Which RG3 will the Birds be facing in their desperate attempt to keep their postseason hopes alive?
The good RG3 who flummoxed the NFL in 2012 or the bad RG3 who has no confidence, no mobility and no hope to beat them?
Griffin used to be good for at least one good laugh-out-loud quip per week when he wasn’t stirring things up on social media, but his news conference Tuesday was again stocked with rote answers and cliches such as: ”We’ve got to make sure that as a team we go out there ready to play.
”For me, anything that I was saying, whether it was positive or negative, it was getting twisted and turned against me and against this team,” Griffin said. ”I felt like I shouldn’t say very much.”
Griffin has been given the starting job for the third time this season, each time under different circumstances. He was the undisputed franchise QB coming out of training camp, but he dislocated his ankle in Week 2. When he returned, he played poorly and was benched after three games.
Now’s he back once again, getting the call for Saturday’s game as the Redskins (3-11) host the Eagles (9-5) because Colt McCoy has a sprained neck. McCoy was placed on season-ending injured reserve Tuesday.
Coach Jay Gruden said he just wants someone to ”take the position and run with it.” Griffin wouldn’t take the bait when asked about that statement.
”My goal is always to go out there and be the guy,” Griffin said. ”And that’s my only focus. I’m not really worried about anything else.”
Gruden has been candid about Griffin’s play all season, but that’s been the standard mode of operation for the first-year coach. On Tuesday, when the coach was asked why Griffin has struggled to grasp some of the fundamentals of drop-back passing, Gruden blamed it on inexperience, pointing out the lengthy careers of accomplished quarterbacks Eli Manning, Peyton Manning and Drew Brees as compared to third-year QB Griffin.

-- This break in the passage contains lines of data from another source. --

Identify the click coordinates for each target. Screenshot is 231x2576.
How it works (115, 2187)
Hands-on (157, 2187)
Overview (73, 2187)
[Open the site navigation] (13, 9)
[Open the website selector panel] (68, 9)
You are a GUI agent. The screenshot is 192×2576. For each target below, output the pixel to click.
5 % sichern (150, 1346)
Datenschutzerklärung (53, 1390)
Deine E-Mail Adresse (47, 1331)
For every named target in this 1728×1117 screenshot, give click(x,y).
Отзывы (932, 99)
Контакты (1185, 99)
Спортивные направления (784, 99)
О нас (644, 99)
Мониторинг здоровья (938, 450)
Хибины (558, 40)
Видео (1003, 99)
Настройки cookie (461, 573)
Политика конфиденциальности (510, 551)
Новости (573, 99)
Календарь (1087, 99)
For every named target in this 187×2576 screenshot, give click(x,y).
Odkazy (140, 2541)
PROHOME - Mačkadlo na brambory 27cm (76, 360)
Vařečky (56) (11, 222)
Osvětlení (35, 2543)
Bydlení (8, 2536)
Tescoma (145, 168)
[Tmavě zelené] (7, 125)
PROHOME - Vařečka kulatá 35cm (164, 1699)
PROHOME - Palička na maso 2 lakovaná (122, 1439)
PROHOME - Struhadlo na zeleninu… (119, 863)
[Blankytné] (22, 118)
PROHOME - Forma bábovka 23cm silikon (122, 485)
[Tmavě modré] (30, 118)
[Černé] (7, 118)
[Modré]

”This position is very difficult, especially when you’re learning new concepts with a new system,” Gruden said. ”It takes time. So it’s important for us to try and have some success on first and second down so we don’t have to drop back and throw it 30 times a game, and have a lead, so we don’t have to worry about it. But, eventually, when you get behind, you get in third down, you get behind the chains, those have to be accomplished – the drop-back reads and progressions have to be accomplished, and that’s something we’re fighting through right now.”
If Gruden appears to single out Griffin, it’s because that’s the player he’s asked about the most. Here, for example, is what the coach told Philly reporters Tuesday when asked about ex-Eagles receiver DeSean Jackson, whose production has tailed off in recent weeks.
”I’m a what-have-you-done-for-me-lately kind of guy,” Gruden said, ”and lately we haven’t seen the DeSean we need to see.”